> **Short exercise**: Copy every line of the material that contains the string "width". Matching is case-sensitive.

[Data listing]
_ _ _ _ _
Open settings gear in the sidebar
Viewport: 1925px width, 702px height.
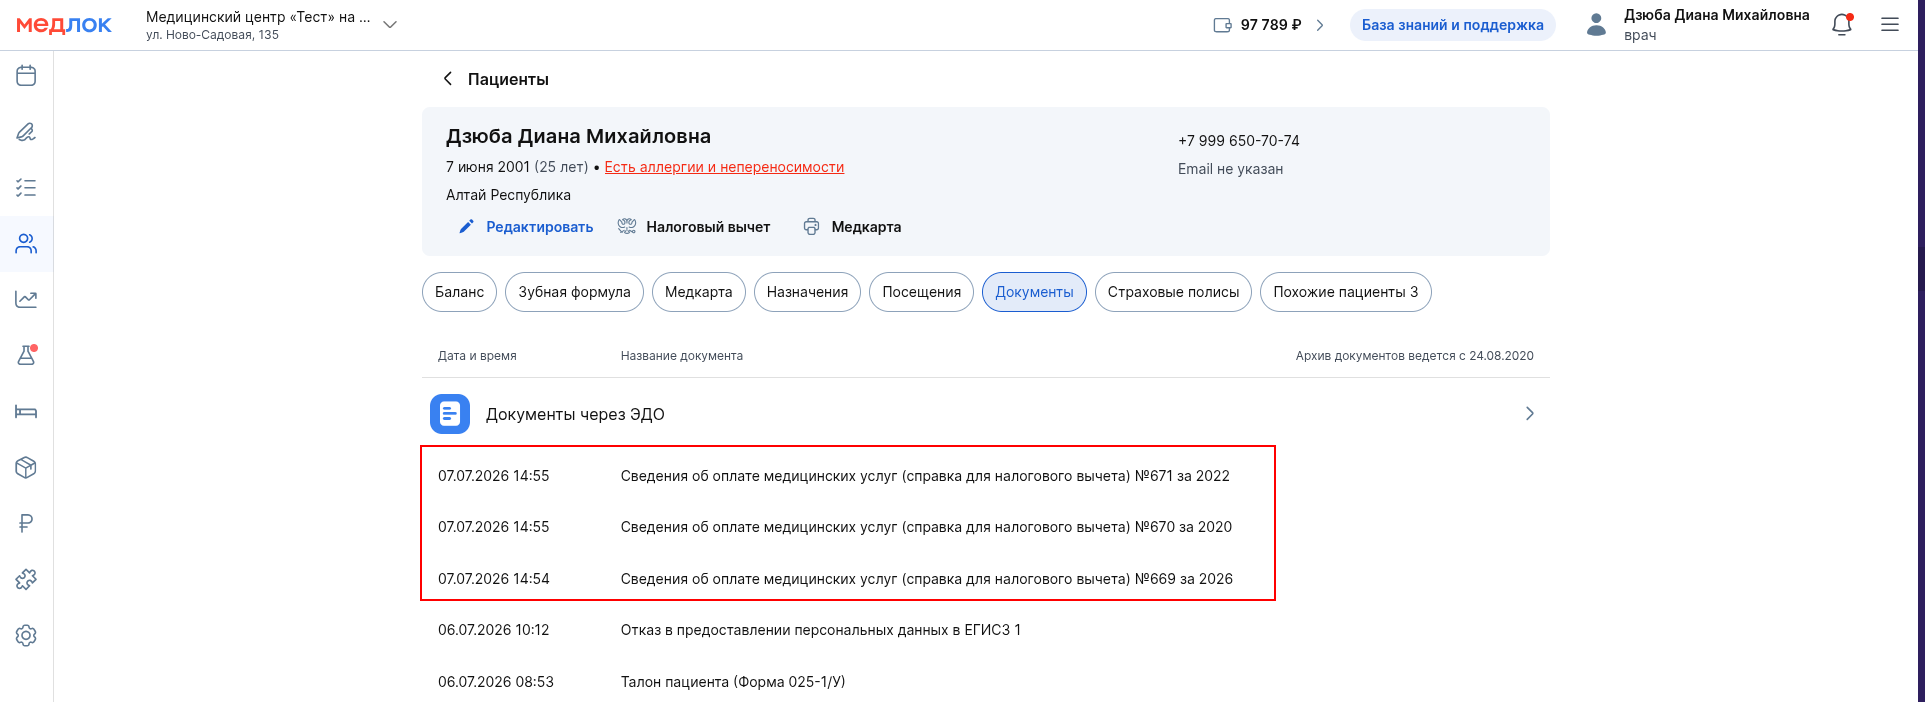(x=26, y=635)
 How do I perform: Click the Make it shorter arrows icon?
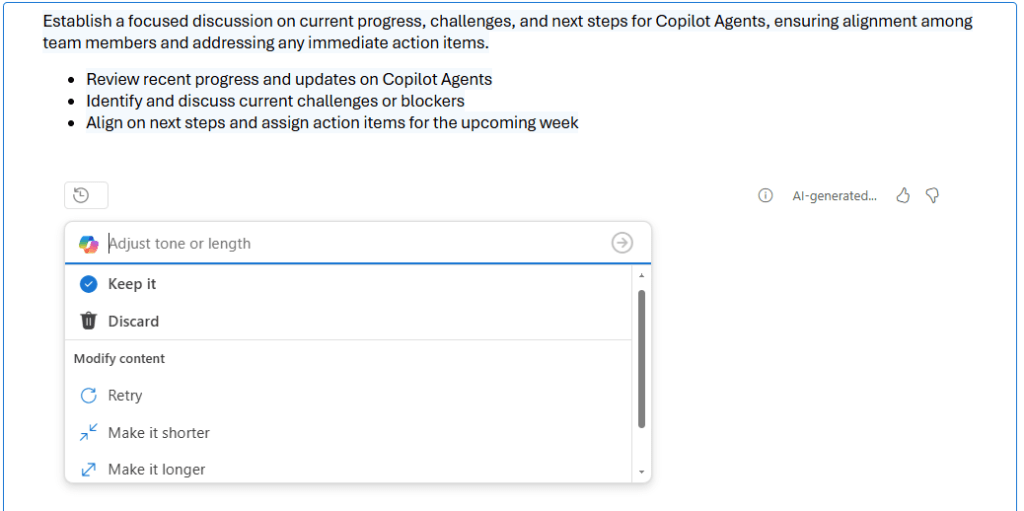pyautogui.click(x=88, y=433)
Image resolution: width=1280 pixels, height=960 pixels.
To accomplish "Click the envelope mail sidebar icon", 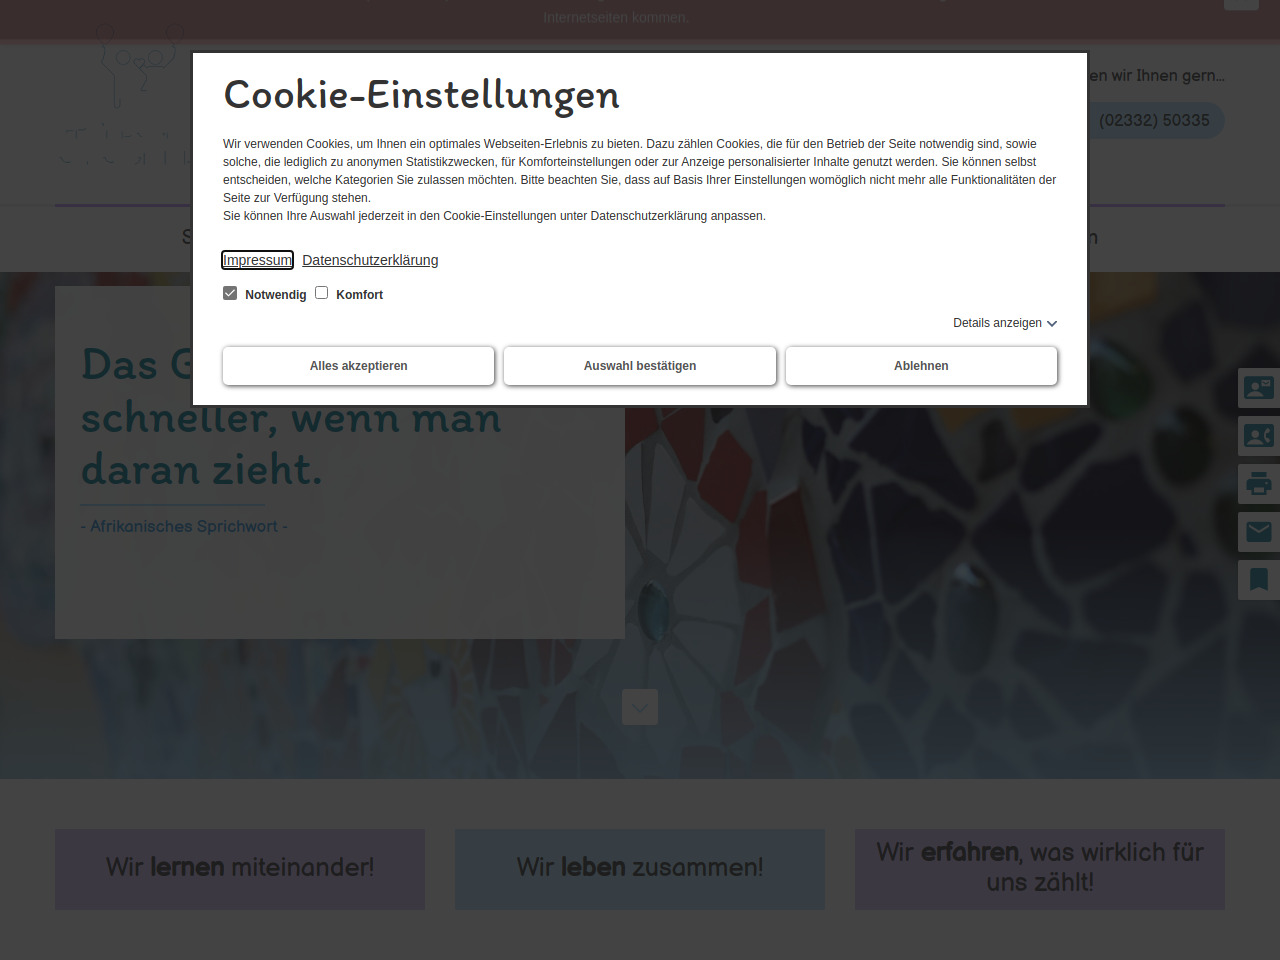I will 1258,532.
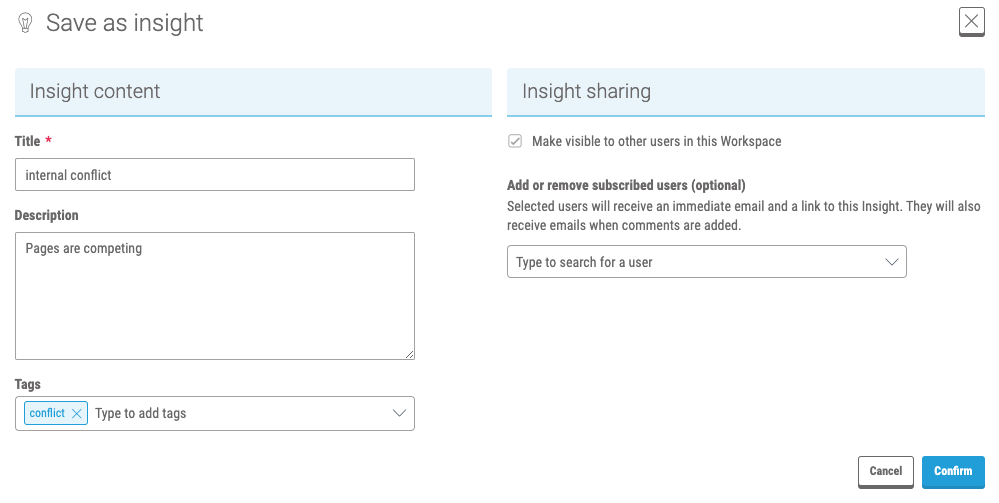Screen dimensions: 999x503
Task: Click the Tags field label
Action: point(27,384)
_ _ _ _ _
> **Exercise answer**:
Viewport: 1925px width, 702px height.
Image resolution: width=1280 pixels, height=960 pixels.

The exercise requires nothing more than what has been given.